Yurduma ve milletime karşı
borcum olduğuna inanarak ve hizmetten kaçmamak kaygısıyla, kendimin ve ailemin
refah ve huzurunu tehlikeye koydum. Hiç bir menfaat düşüncesinin ve şahsi
ihtirasın hareketlerime müessir olmadığına, her biri başıma sadece bin bir dert
ve huzursuzluk getirdiği halde bir türlü yazmaktan vazgeçemediğim kitaplarımla
iki odalı bir evde bir hizmetçi bile tutmadan geçen şahsi hayatım en açık
delildir.
Böylece on yılda
dişimden tırnağımdan arttırdığım birkaç bin lira şimdi bir anda yok olduğu
gibi, gazete yüzünden girdiğim bir hayli borç da üzerimde ağır bir yük olarak
kaldı.
Gerçi ben siyasi
hayata girmeye niyetlenmiştim, fakat bu niyetimi fiil haline getirmek için
attığım ilk adımda öyle ağır bir darbe yedim, öyle ziyanlara girdim, öyle
iğrenç bir tezvir ve iftira yağmuruna tutuldum ki, bu yolda devamıma şimdilik ne
maddi ne de manevi bir imkân görüyorum.
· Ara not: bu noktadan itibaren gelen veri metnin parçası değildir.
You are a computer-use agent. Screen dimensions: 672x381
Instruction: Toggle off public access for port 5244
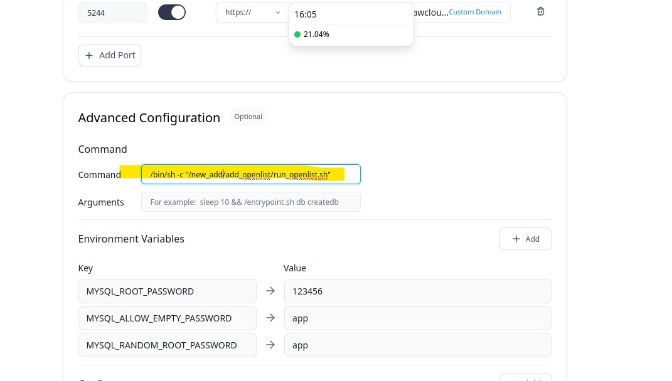click(171, 12)
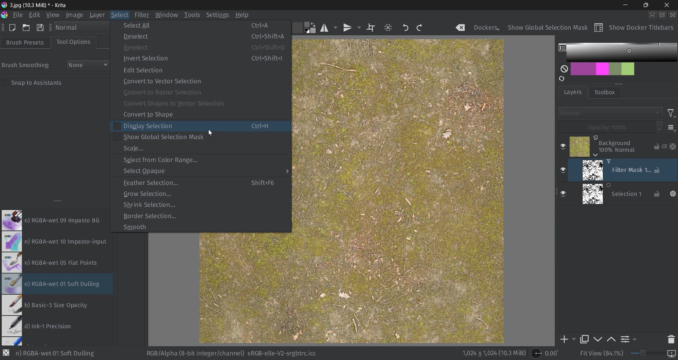Open the Brush Smoothing dropdown
The image size is (678, 360).
click(88, 65)
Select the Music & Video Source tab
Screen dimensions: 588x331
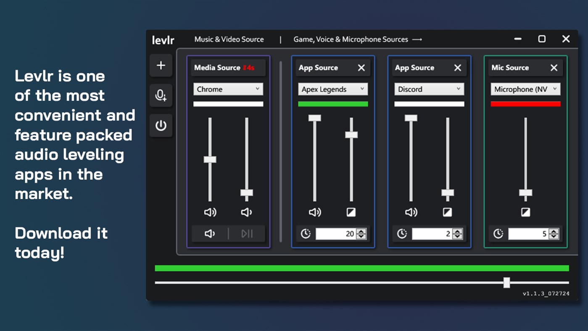(229, 39)
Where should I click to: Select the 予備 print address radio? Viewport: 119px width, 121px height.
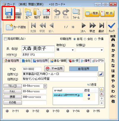click(x=95, y=39)
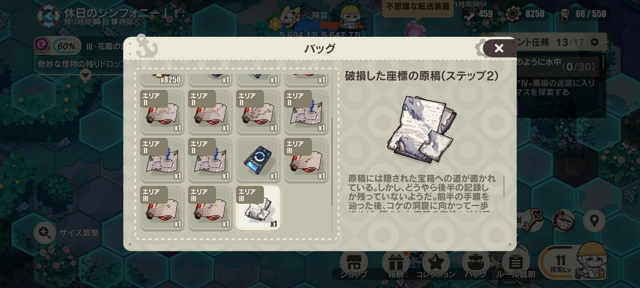
Task: Open the コレクション star icon
Action: point(435,265)
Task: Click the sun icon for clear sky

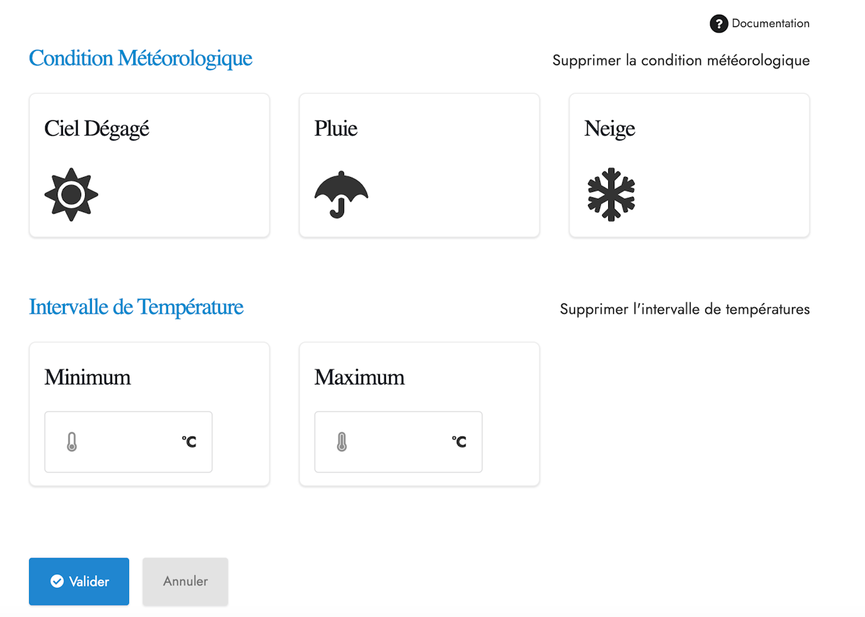Action: click(x=71, y=195)
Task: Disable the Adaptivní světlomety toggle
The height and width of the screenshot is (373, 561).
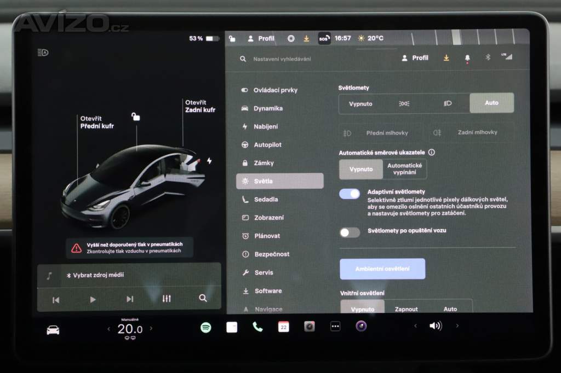Action: pyautogui.click(x=350, y=194)
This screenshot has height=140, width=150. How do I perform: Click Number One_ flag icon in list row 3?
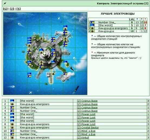12,107
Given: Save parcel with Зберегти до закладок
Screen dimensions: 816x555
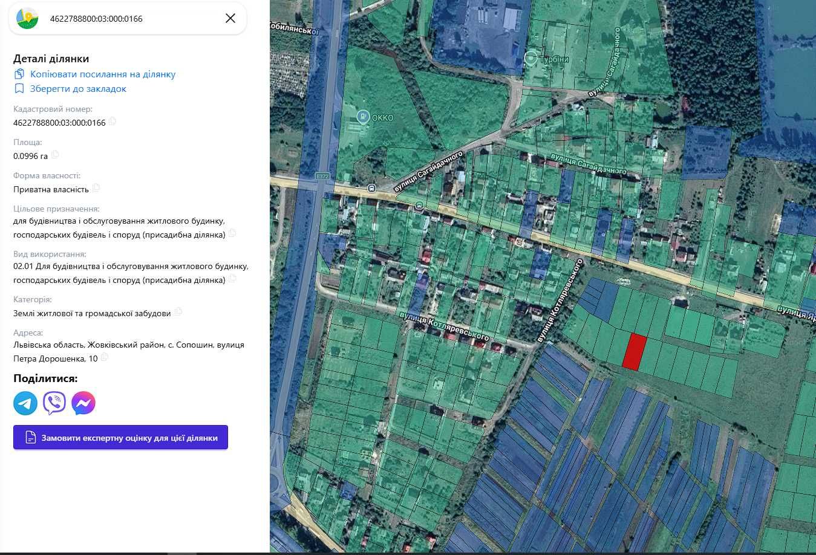Looking at the screenshot, I should (78, 89).
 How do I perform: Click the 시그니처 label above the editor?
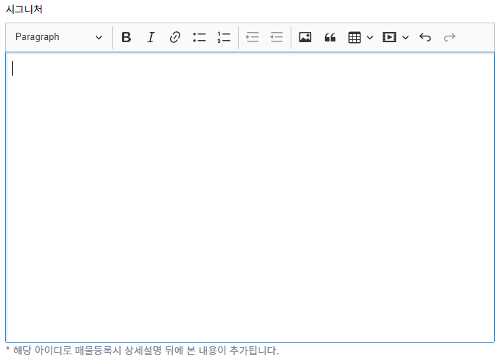click(24, 9)
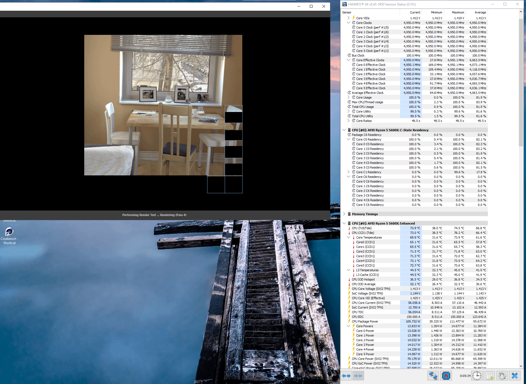Click the Average column header
526x384 pixels.
click(480, 12)
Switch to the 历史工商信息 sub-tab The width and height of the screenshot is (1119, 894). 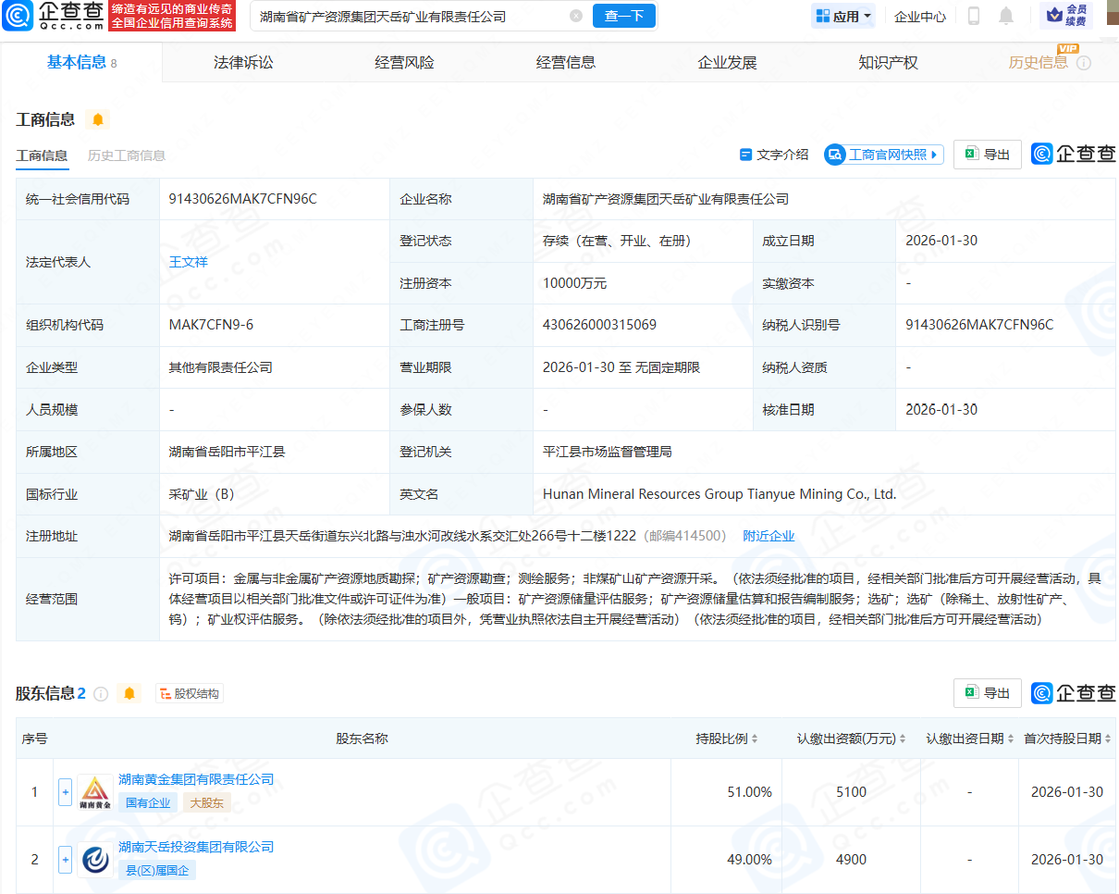point(127,155)
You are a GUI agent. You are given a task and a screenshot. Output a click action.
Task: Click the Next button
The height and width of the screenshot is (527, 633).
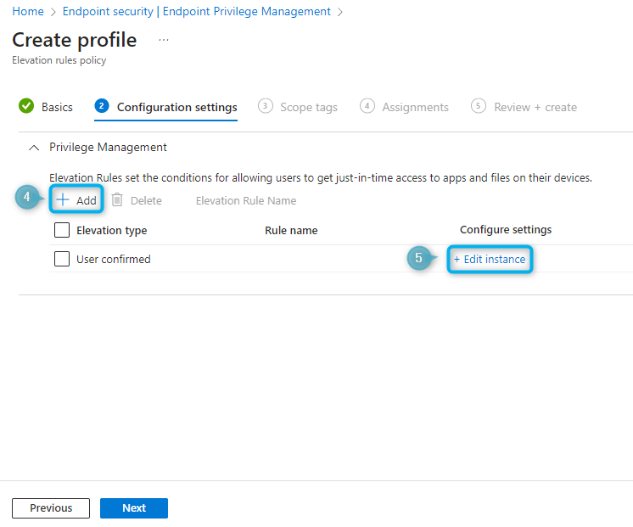coord(134,508)
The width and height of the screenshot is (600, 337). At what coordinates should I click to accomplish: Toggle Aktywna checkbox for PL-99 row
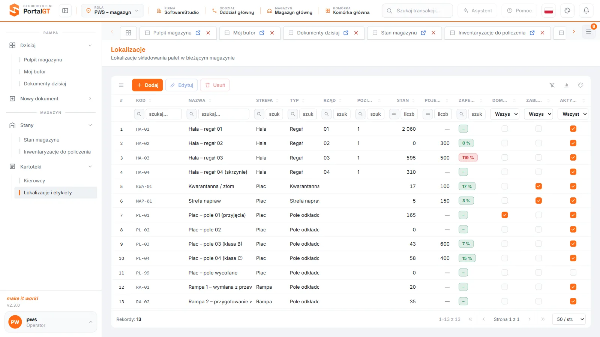(573, 273)
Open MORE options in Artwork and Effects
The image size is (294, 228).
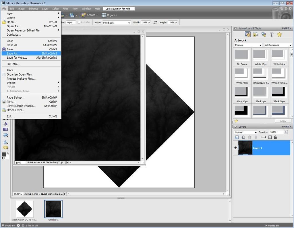click(x=286, y=28)
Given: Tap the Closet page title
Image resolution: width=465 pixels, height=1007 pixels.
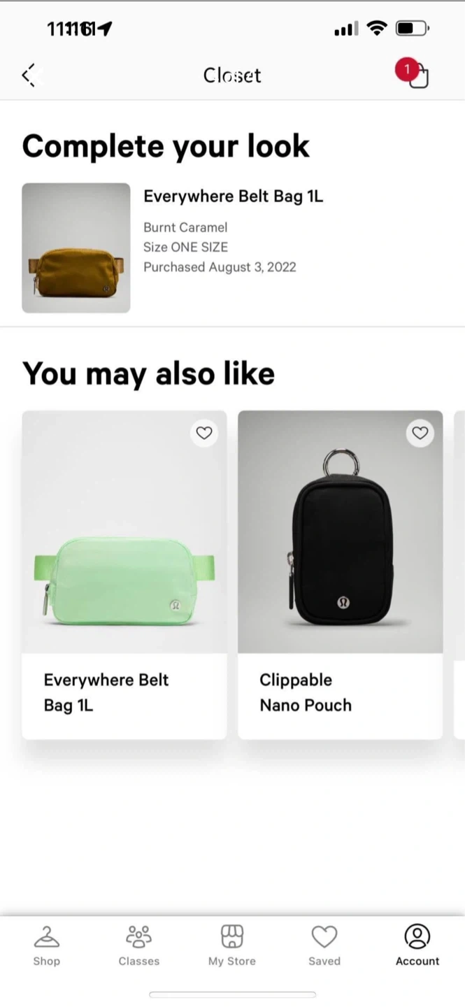Looking at the screenshot, I should coord(232,75).
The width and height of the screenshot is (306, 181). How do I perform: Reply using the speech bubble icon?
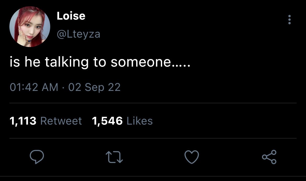pos(37,157)
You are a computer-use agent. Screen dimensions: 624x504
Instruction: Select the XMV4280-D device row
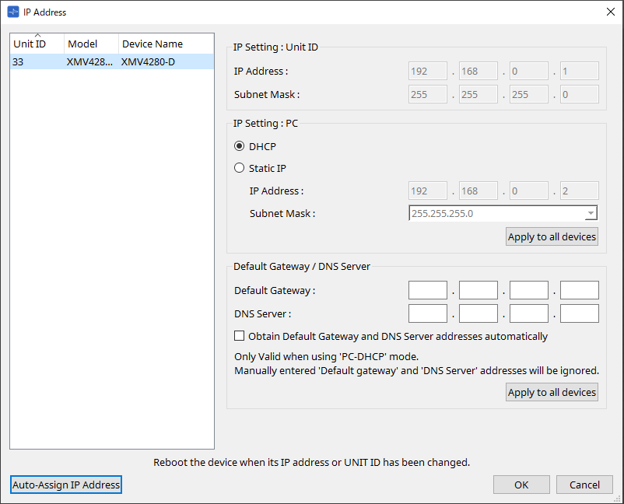point(111,61)
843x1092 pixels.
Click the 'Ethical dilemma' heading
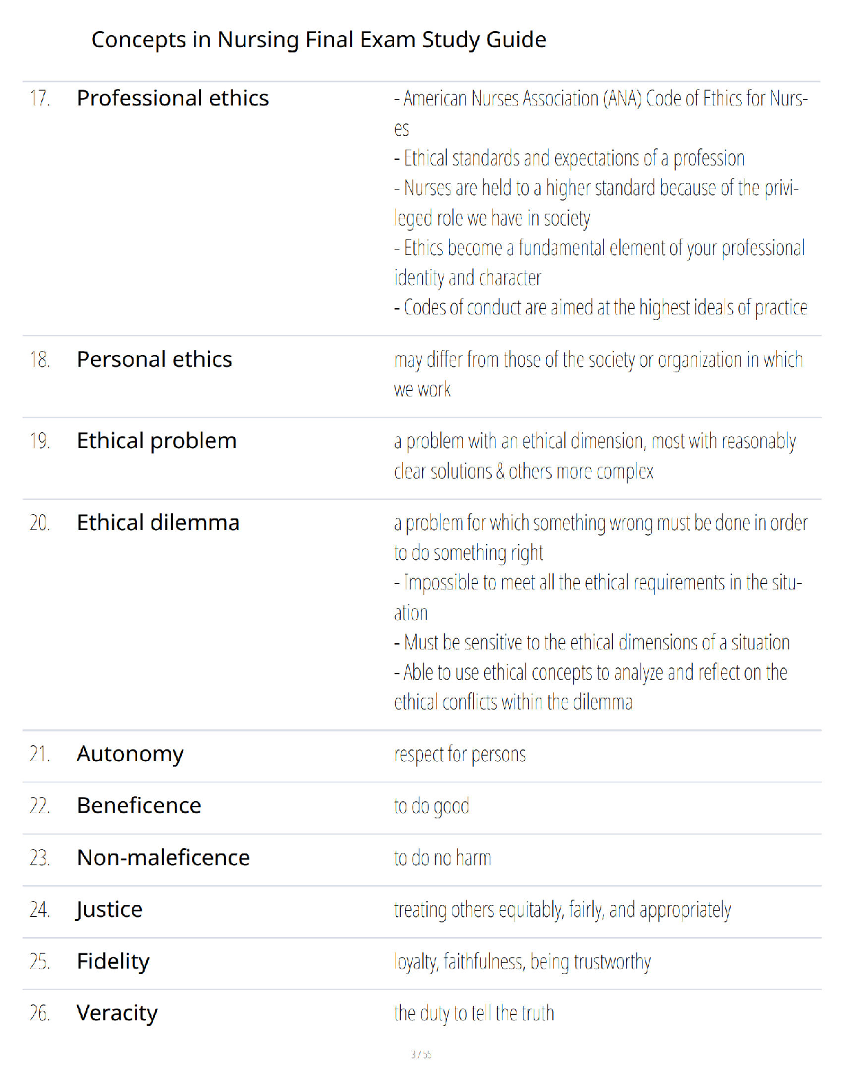(158, 523)
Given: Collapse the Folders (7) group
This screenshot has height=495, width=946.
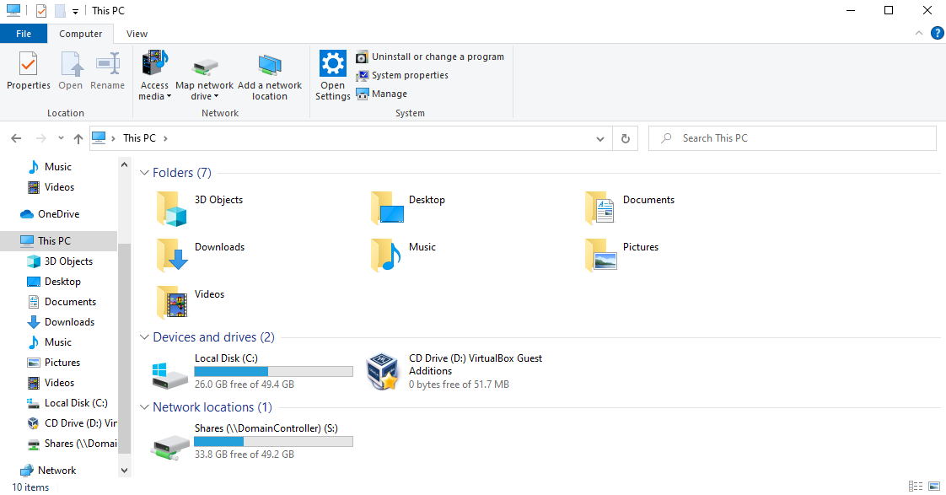Looking at the screenshot, I should pyautogui.click(x=145, y=173).

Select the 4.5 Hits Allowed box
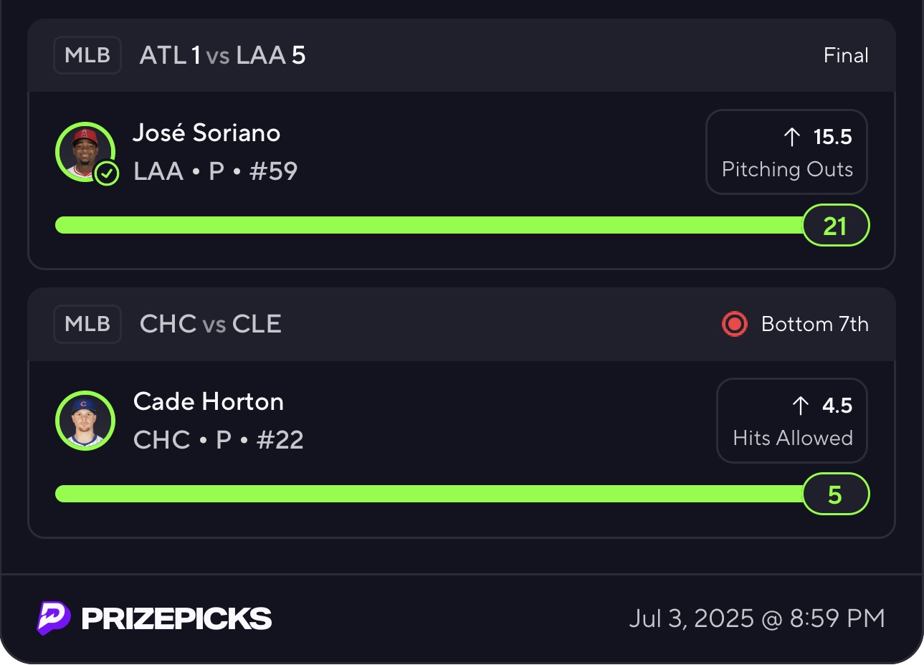pos(791,421)
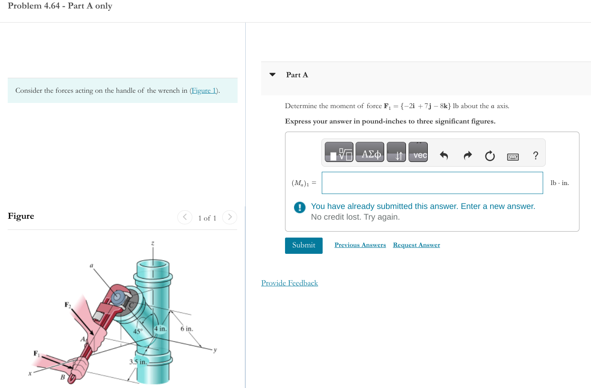
Task: Open the Previous Answers link
Action: click(x=360, y=245)
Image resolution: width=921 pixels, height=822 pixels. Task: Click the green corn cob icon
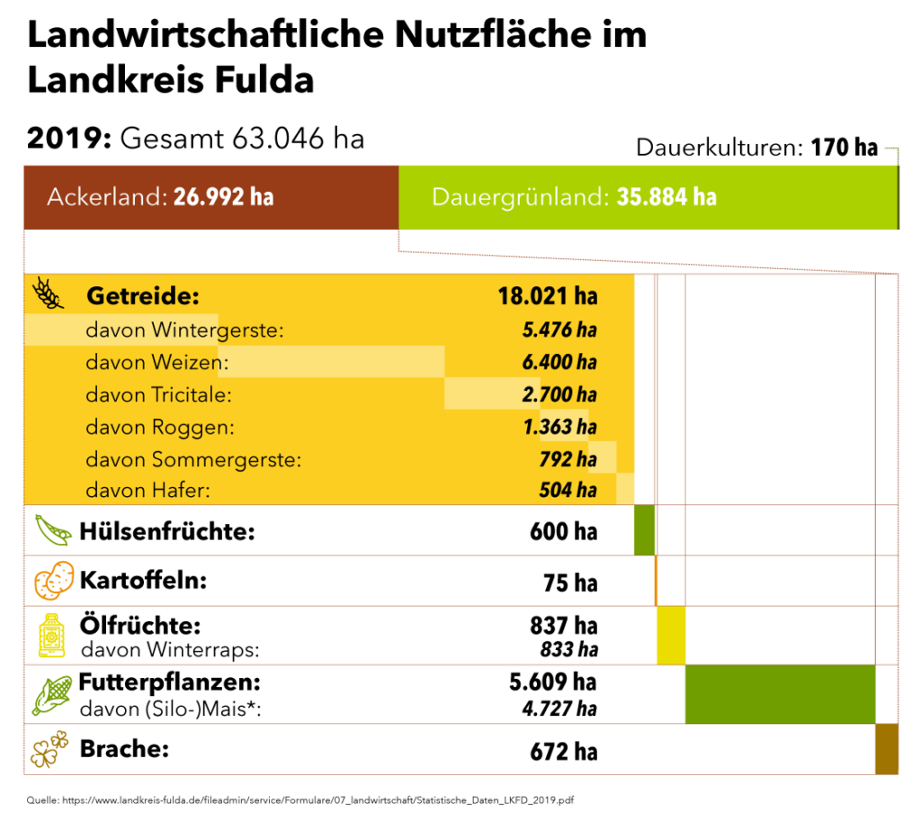pyautogui.click(x=52, y=695)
Ama buna karşılık, "siyasi hayata
atıldı" diye, ortada bir tek satır siyasi yazım bile yokken, bütün
niyetlerim henüz teşebbüs halindeyken, vazifemden uzaklaştırılıyorum.
Son günlerde kendi
kendimle çok muhasebe ettim; “acaba ben mi haksızım, acaba taraftarı olduğum
fikirler mi yanlış?” diye çok düşündüm, uykusuz geceler geçirdim. Fakat
karşı tarafın mücadele metotlarına bir göz atınca, onların haklı olmasına imkân
olmadığı neticesine vardım. Haklı
olanlar bu yoldan yürüyemezlerdi, hayır, hak hiç bir zaman söz ve fikir
tarafını bırakıp tekme ve balyoz tarafını tutmuş olamazdı.
Hiç ummadığım bu ağır
darbe karşısında, bunun sebeplerini düşündüm ve araştırdım. O zaman gördüğüm
manzara bana dehşet verdi. Turancılar davası sırasında arz etmiş olduğum gibi,
bu sefer de tehlike yine benden ziyade memleketimi tehdit ediyordu:
İnönü, 1 Kasım
nutuklarında Türkiye'nin bugünkü dünya içinde şerefli, itibarlı, refahlı bir
mevkiye ulaşması için gereken değişiklikleri açıkça ortaya serince, uzun
zamandan beri dünyanın ve Türkiye'nin gidişinden memnun olmayan bir takım geri
görüşlü, menfaat düşkünü kimseler büyük bir telaşa kapılmışlardı. Bugün
ellerinde tuttukları gelirli mevkileri, daha geniş bir halk kitlesine dayanan,
daha hür ve daha adaletli bir Türkiye'de asla muhafaza edemeyeceklerinden
korkan ve tek dereceli seçim, birden fazla parti, hür basın gibi sözlerin ağza
alınmasından bile dehşete düşen bu karanlık ruhlu insanlar derhal harekete
geçtiler. İlk olarak kendi aralarında guruplaşmaya, teşkilatlanmaya,
kendilerine liderler seçmeye koyuldular. Bir taraftan da basın hürriyetine
şiddetle hücum ediyorlar, her türlü tenkidi bir cinayet sayıyorlardı. Muhalif
basın da buna vesile vermekte kusur etmiyordu. Siyasi terbiye ve olgunluk noksanı,
yurdun hususiyetlerini bilmeme, uzun yıllar susmanın doğurduğu acemilik ve
realitelerden ziyade klişe fikirlere bağlılık onları çok kere yanlış, belki de
zararlı yollara götürüyordu. Fakat açık ve hür bir fikir mücadelesi sonunda bu
sancılı devir elbette geçecek, memlekete hayırlı bir sonuca varılacaktı.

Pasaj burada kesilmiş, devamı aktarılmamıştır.